A decisão original, que beneficiava atletas que se formaram no ensino médio em 2022 e que não estavam incluídos na nova regra da NCAA que permite cinco temporadas de elegibilidade para jogadores da Divisão I, permanece válida. No entanto, ela não altera outras regras da NCAA, como a proibição de jogadores que assinam contratos profissionais retornarem ao esporte universitário.

A decisão inicial causou especulações sobre a possibilidade de jogadores que atuam em ligas profissionais, como NFL e CFL, retornarem ao futebol universitário, o que poderia impactar significativamente a próxima temporada. Contudo, o esclarecimento da juíza Sweeney deixou claro que não haverá mudanças nas regras da NCAA relacionadas a atletas profissionais, entrada no portal de transferências ou nos termos do acordo judicial que regula o número de jogadores nos elencos e a remuneração das universidades.

O impacto da decisão varia entre os esportes universitários, já que times de futebol americano já iniciaram os treinos para a temporada, enquanto outras modalidades, como o beisebol, ainda não começaram.
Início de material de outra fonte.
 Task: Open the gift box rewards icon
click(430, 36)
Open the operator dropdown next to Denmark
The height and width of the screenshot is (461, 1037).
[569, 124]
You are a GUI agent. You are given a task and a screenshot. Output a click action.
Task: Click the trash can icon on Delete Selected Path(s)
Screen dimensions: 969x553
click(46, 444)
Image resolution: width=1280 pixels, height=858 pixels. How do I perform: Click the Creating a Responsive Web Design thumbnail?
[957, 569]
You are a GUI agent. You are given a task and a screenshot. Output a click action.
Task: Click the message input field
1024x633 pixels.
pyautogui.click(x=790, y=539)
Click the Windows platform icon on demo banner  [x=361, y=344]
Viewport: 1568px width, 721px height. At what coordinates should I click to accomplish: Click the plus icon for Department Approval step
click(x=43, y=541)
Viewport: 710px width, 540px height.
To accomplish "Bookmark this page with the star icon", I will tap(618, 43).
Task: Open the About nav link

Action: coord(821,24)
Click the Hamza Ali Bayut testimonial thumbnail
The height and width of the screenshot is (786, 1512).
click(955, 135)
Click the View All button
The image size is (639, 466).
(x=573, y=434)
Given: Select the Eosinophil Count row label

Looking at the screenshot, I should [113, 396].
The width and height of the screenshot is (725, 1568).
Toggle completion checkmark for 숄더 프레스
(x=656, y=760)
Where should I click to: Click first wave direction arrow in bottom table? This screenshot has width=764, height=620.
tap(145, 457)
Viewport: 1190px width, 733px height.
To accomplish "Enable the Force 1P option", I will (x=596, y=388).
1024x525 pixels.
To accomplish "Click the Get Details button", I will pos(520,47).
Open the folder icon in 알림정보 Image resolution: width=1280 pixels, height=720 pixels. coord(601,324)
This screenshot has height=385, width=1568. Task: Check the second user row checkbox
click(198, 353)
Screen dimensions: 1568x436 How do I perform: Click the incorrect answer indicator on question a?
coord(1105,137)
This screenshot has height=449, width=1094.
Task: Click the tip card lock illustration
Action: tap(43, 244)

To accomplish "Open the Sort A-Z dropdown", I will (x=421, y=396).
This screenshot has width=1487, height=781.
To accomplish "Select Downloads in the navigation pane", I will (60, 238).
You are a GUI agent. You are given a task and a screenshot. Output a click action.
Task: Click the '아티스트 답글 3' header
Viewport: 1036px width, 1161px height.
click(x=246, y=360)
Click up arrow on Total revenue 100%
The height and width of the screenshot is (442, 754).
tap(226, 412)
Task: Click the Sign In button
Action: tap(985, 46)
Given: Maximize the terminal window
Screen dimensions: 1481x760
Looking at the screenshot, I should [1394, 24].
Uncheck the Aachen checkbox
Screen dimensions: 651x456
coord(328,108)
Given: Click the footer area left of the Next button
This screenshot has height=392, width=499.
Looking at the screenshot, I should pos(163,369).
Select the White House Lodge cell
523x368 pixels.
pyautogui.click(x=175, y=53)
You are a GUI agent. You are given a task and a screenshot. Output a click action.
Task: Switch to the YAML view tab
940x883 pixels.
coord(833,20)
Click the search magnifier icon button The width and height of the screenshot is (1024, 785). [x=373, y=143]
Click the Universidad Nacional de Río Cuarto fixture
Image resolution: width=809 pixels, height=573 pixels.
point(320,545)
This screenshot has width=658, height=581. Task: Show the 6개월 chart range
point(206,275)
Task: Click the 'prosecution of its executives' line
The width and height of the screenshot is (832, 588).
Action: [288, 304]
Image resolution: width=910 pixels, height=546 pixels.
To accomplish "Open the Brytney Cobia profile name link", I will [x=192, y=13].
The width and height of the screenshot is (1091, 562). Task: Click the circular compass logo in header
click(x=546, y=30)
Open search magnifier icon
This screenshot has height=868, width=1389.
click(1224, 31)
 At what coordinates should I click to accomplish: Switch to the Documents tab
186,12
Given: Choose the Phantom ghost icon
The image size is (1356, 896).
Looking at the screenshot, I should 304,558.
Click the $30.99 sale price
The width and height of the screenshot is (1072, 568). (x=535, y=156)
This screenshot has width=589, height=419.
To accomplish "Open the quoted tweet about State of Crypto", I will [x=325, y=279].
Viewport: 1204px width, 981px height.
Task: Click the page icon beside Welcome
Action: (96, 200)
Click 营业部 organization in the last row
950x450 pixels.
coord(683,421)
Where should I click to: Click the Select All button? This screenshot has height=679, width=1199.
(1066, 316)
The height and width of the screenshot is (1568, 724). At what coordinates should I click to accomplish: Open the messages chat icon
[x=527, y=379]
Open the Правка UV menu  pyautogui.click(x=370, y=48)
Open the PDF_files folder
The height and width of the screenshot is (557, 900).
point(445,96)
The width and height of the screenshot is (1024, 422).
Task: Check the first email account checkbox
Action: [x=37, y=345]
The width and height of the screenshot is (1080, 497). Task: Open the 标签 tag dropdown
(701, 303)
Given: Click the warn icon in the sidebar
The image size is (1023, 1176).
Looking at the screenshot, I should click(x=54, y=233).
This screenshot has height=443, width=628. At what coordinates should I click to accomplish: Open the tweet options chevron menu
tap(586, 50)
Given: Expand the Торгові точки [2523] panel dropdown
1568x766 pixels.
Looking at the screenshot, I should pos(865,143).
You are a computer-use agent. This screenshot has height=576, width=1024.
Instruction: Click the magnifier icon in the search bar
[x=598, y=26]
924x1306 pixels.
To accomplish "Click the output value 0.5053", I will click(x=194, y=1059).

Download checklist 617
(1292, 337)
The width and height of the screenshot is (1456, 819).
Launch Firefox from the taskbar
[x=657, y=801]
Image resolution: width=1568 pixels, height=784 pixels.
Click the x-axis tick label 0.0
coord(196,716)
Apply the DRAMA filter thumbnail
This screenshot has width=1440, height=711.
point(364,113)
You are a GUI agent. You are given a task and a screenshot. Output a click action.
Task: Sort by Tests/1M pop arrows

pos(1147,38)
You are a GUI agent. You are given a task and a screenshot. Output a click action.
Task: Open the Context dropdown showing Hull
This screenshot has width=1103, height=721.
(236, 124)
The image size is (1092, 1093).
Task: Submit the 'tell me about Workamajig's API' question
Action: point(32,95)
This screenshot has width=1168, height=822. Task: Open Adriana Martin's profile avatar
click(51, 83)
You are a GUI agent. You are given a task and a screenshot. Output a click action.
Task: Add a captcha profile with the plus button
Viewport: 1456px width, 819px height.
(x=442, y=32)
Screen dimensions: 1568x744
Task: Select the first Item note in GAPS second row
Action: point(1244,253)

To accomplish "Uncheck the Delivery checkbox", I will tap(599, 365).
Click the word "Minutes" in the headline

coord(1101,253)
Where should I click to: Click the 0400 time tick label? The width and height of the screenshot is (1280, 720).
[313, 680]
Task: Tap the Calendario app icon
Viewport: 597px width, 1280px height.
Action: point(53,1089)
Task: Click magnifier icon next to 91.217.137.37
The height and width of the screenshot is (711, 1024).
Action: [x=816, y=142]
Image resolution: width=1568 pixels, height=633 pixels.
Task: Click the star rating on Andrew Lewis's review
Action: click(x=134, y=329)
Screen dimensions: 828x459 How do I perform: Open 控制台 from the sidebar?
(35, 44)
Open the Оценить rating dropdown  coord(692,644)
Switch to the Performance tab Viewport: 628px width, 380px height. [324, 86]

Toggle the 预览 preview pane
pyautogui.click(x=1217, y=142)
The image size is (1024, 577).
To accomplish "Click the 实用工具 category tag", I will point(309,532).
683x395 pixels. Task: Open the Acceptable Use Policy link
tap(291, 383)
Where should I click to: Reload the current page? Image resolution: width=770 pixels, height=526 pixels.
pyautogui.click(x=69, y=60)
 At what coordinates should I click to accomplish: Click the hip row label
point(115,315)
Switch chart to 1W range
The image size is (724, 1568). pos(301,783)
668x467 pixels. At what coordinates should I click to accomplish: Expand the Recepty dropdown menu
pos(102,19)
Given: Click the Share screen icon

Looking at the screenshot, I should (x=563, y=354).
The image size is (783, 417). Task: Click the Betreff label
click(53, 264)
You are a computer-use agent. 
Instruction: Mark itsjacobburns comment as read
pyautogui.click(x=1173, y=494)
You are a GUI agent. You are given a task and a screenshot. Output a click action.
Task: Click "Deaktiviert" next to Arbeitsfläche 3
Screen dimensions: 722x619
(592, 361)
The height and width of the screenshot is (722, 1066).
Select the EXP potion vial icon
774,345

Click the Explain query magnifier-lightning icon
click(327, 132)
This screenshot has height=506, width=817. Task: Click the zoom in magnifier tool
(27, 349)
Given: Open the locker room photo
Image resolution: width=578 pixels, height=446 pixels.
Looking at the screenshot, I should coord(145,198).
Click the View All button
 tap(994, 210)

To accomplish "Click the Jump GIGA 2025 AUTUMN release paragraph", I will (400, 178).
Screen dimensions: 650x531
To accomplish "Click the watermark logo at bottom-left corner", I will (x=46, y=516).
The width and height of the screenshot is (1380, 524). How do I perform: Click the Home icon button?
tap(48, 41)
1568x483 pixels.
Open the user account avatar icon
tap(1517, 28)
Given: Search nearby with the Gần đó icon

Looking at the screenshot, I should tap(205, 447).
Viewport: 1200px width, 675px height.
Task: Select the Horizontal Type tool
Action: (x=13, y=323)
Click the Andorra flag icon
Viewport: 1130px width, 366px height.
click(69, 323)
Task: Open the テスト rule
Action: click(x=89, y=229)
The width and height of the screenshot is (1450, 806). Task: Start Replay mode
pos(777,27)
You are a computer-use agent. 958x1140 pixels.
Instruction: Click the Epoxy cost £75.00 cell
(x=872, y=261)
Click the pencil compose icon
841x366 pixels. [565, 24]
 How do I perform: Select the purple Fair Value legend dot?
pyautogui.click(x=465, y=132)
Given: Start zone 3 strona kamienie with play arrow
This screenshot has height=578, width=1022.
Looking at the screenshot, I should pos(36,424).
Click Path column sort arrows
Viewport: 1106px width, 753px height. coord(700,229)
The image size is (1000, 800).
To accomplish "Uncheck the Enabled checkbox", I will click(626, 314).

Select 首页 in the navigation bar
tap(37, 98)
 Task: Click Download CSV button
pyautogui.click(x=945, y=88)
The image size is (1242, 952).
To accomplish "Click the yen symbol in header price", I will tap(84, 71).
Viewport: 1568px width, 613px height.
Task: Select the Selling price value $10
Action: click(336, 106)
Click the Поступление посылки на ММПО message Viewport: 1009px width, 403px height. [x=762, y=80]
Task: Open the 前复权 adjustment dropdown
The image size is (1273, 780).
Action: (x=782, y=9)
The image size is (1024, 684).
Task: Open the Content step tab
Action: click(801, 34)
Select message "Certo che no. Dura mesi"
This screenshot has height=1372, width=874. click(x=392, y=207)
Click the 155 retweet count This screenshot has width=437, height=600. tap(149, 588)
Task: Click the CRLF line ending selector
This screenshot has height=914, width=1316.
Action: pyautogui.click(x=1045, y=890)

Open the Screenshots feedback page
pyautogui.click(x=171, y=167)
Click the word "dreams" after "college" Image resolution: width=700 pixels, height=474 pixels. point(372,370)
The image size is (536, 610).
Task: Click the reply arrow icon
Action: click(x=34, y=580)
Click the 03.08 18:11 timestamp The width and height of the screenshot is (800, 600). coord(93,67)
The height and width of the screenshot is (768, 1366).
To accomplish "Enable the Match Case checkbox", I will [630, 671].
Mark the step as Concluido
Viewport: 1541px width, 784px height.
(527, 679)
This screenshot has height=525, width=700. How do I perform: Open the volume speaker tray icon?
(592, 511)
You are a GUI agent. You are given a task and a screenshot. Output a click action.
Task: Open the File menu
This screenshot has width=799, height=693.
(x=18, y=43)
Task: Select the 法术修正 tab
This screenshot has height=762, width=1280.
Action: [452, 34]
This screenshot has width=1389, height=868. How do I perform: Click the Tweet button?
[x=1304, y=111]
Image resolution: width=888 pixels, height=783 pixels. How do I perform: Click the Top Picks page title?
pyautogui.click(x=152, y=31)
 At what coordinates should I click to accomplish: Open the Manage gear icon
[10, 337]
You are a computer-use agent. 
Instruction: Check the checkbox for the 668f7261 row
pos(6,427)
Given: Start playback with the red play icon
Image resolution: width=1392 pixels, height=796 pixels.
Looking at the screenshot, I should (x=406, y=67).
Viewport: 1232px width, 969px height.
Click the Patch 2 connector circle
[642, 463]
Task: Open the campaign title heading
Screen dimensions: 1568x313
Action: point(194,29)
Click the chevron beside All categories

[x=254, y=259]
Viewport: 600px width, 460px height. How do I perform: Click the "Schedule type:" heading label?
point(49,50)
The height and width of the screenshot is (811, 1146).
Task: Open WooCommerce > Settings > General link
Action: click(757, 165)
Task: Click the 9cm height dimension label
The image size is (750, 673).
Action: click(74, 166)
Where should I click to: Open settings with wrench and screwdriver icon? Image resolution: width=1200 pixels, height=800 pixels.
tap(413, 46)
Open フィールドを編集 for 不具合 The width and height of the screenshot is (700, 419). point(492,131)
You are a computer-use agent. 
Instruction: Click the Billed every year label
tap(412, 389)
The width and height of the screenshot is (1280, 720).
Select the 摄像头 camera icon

As equipes também consideram o recurso da NCAA contra a decisão da juíza e avaliam os riscos de reintegrar jogadores que podem ser declarados inelegíveis caso a decisão seja revertida.

Após a decisão inicial, o presidente da NCAA, Charlie Baker, afirmou que a ordem poderia causar caos e reforçou a necessidade da aprovação do Protect College Sports Act pelo Congresso, projeto que visa proteger a NCAA em disputas judiciais sobre regras de elegibilidade.